§ Try it
Write out exactly the lines below from the one containing "Switch to the 首页 tab" to the last, both ends kept, and nothing more; skip all pictures.
· · ·
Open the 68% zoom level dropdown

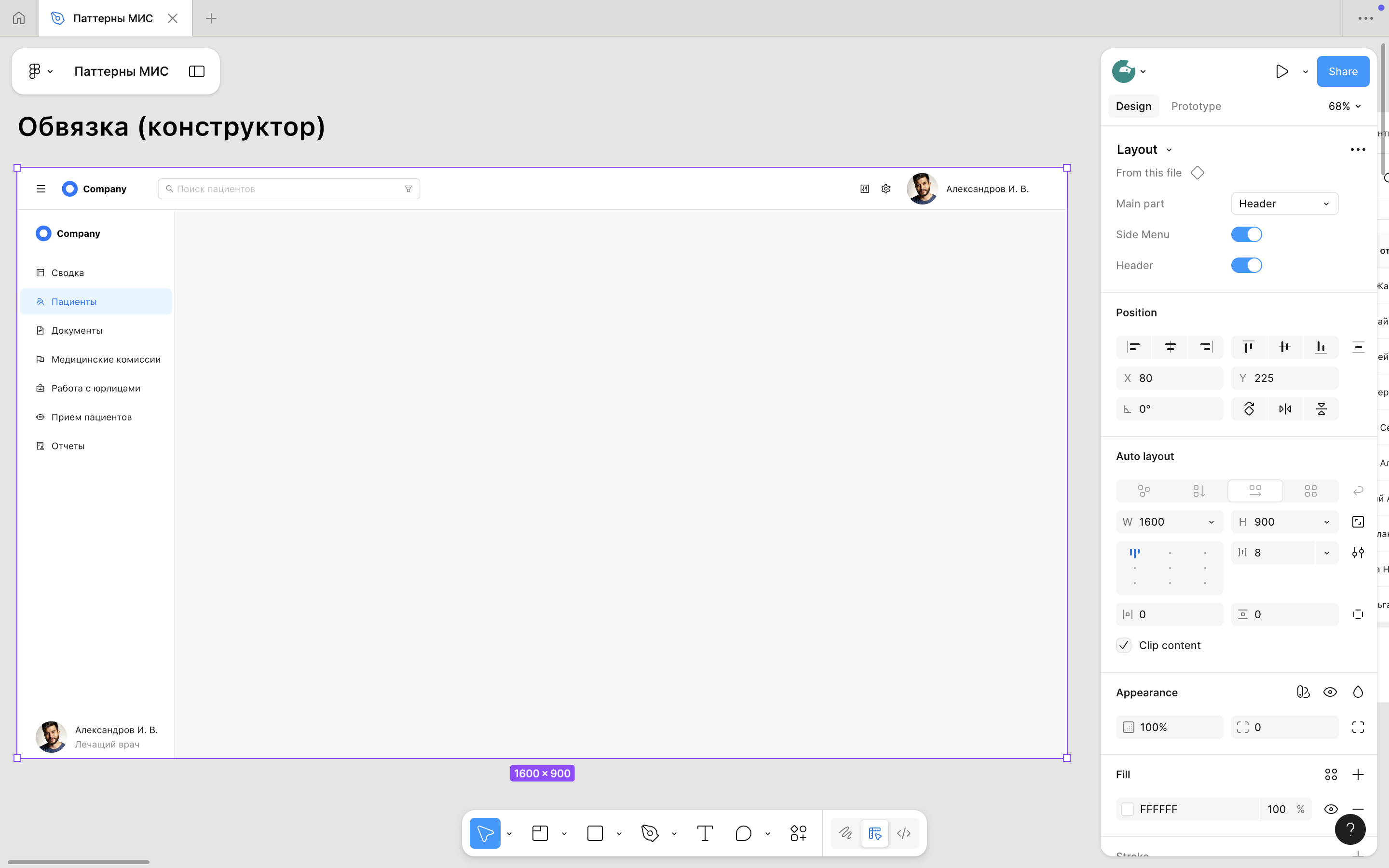pyautogui.click(x=1345, y=106)
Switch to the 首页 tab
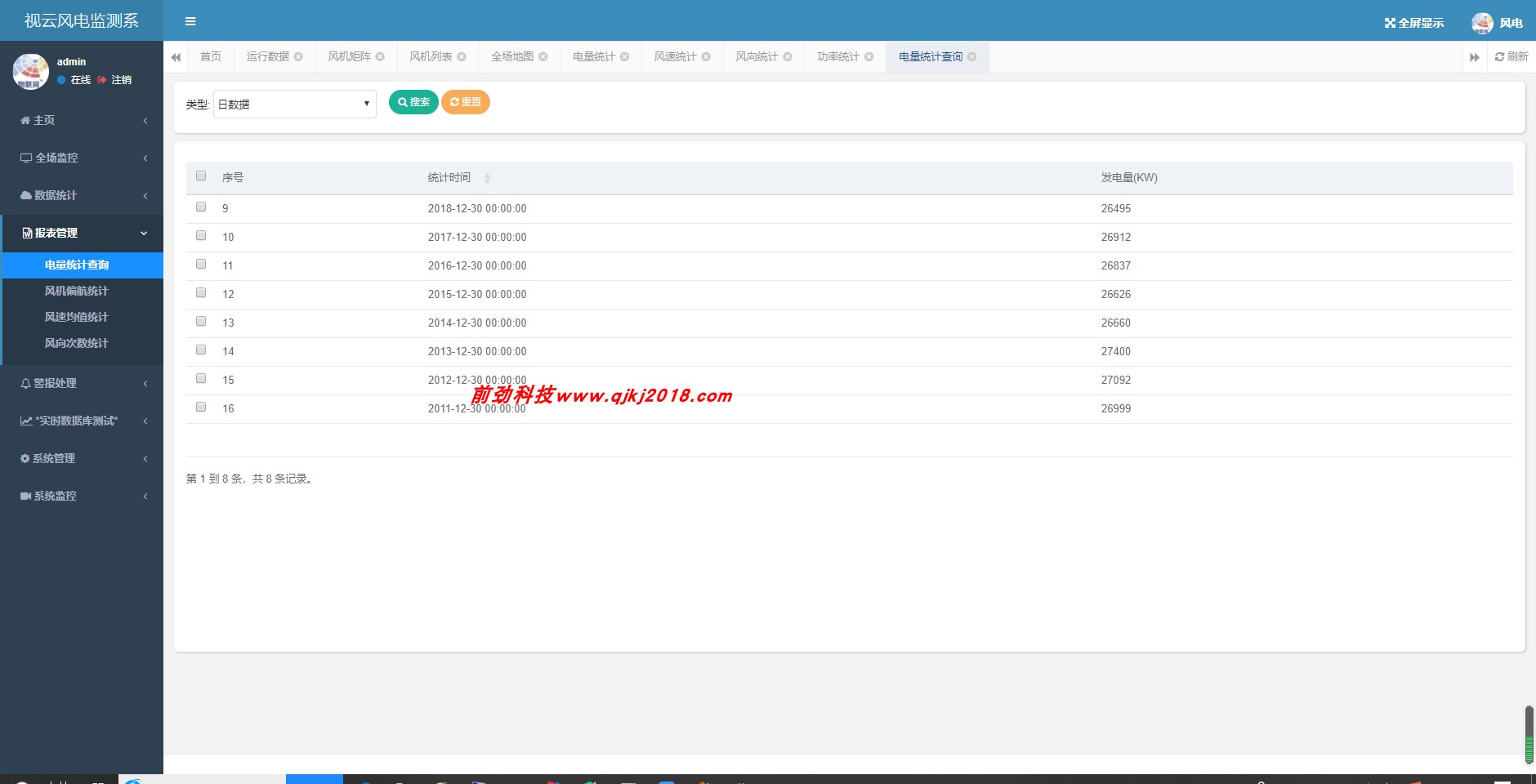1536x784 pixels. [210, 56]
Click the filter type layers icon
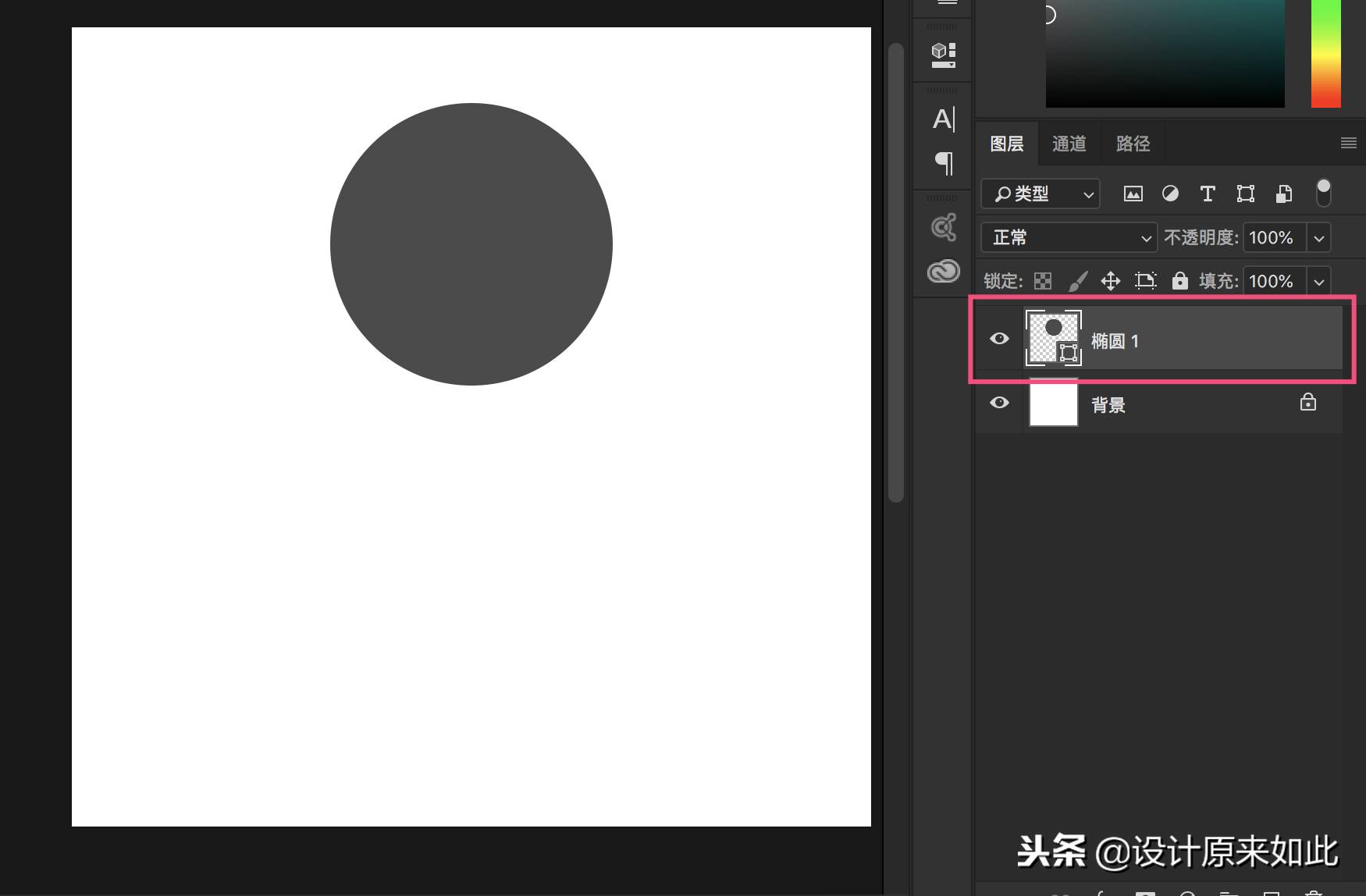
· · ·
§ Result of this exercise
Switch to the 首页 tab
1536x784 pixels. [210, 56]
Click the filter type layers icon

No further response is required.